In cases involving a spousal will or Berliner Testament (Berlin will), the tax allowances of children who are entitled to inherit can potentially be wasted. A so-called “Supervermächtnis” (super legacy) can remedy this.
GRP Rainer Lawyers and Tax Advisors in Cologne, Berlin, Bonn, Düsseldorf, Frankfurt, Hamburg, Munich, Stuttgart and London - www.grprainer.com/en conclude: The aim of a joint spousal will or Berliner Testament is to ensure support for the surviving spouse after the death of the other spouse. In the case of a Berliner Testament, the spouses mutually appoint each other as their sole heirs and any children common to both of them generally as the final heirs.
The result is that one of the spouses will become the sole heir upon accrual of the other’s inheritance. Following the death of the second spouse, the estate goes to the children. While this kind of estate planning is common and makes sense in a lot of cases, it also has disadvantages.
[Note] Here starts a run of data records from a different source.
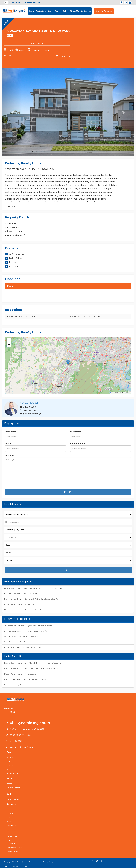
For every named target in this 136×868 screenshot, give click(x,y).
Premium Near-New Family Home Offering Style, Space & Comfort (32, 599)
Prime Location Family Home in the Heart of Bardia (25, 679)
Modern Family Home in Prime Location (20, 604)
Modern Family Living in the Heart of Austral (22, 610)
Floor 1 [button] (11, 286)
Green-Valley (12, 851)
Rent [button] (58, 11)
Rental (9, 783)
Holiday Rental (13, 787)
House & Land (13, 773)
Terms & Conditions (27, 867)
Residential (11, 757)
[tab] (68, 286)
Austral (9, 817)
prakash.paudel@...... (32, 414)
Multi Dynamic (22, 862)
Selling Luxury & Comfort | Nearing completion (24, 637)
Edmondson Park (14, 848)
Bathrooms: (11, 227)
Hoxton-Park (12, 836)
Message (9, 455)
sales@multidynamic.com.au (23, 747)
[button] (68, 362)
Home (31, 11)
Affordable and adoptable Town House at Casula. (24, 647)
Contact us (8, 708)
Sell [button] (65, 11)
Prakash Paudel (29, 403)
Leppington (12, 826)
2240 (7, 56)
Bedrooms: (11, 223)
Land (9, 761)
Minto (9, 840)
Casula (9, 809)
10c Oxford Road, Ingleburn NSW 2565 (27, 729)
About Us (74, 11)
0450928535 (28, 410)
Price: (8, 231)
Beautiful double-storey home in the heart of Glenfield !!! (27, 631)
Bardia (9, 822)
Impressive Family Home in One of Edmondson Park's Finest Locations (33, 685)
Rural (9, 769)
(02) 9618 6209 (16, 741)
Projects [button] (41, 11)
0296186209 (28, 407)
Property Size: (12, 235)
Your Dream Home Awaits (15, 642)
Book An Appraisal (104, 11)
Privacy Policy (48, 862)
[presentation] (27, 481)
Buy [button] (50, 11)
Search (69, 570)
This is particularly true when a large fortune is passed on, as the children’s tax allowances are not used and it is possible for the estate to be taxed twice.
Spouses enjoy a tax allowance of 500,000 euros in the event of succession, whereas this figure amounts to 400,000 euros for children. If the husband dies and passes on assets to his wife as sole heir in the value of 600,000 euros, she will become liable for inheritance tax. If, following the death of the wife, these assets go to the children common to both spouses, inheritance tax will fall due for a second time because of the failure to make optimal use of the tax allowances in the first incidence of succession.
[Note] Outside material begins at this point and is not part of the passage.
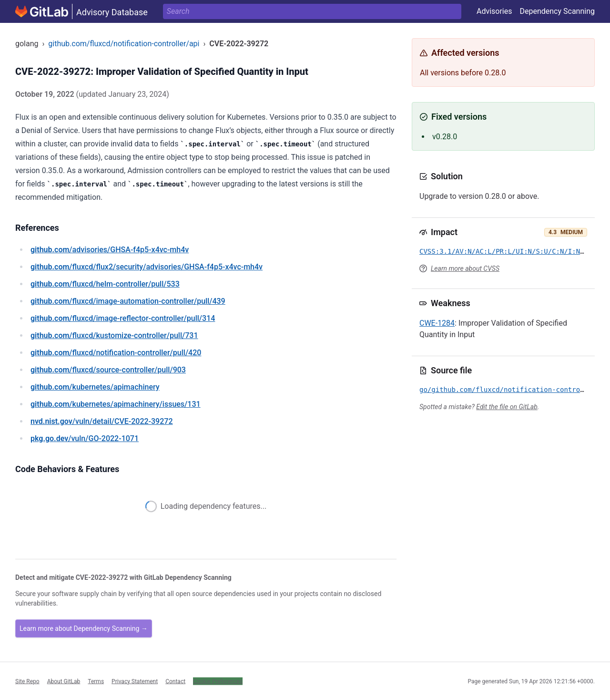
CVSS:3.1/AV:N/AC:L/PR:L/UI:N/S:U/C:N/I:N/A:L (508, 251)
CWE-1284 (437, 323)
This can be avoided by means of a so-called “Supervermächtnis”. This enables spouses to specify in their joint will that the surviving partner and heir be free to determine when and to what extent the children shall inherit, which provides for creative leeway without putting the support for the surviving partner at risk.
Moreover, in cases involving a Berliner Testament, the binding effect of the testamentary disposition ought to be borne in mind. The will cannot be unilaterally altered by one of the spouses, even after the other one has passed away. This can also give rise to problems in practice, which is why it is advisable when drafting a will or contract of inheritance to consult lawyers who are competent in the field of succession law and able to review the consequences of the testamentary disposition as well as formulate the will in such a way as to preclude disputes from emerging among the heirs at a later date.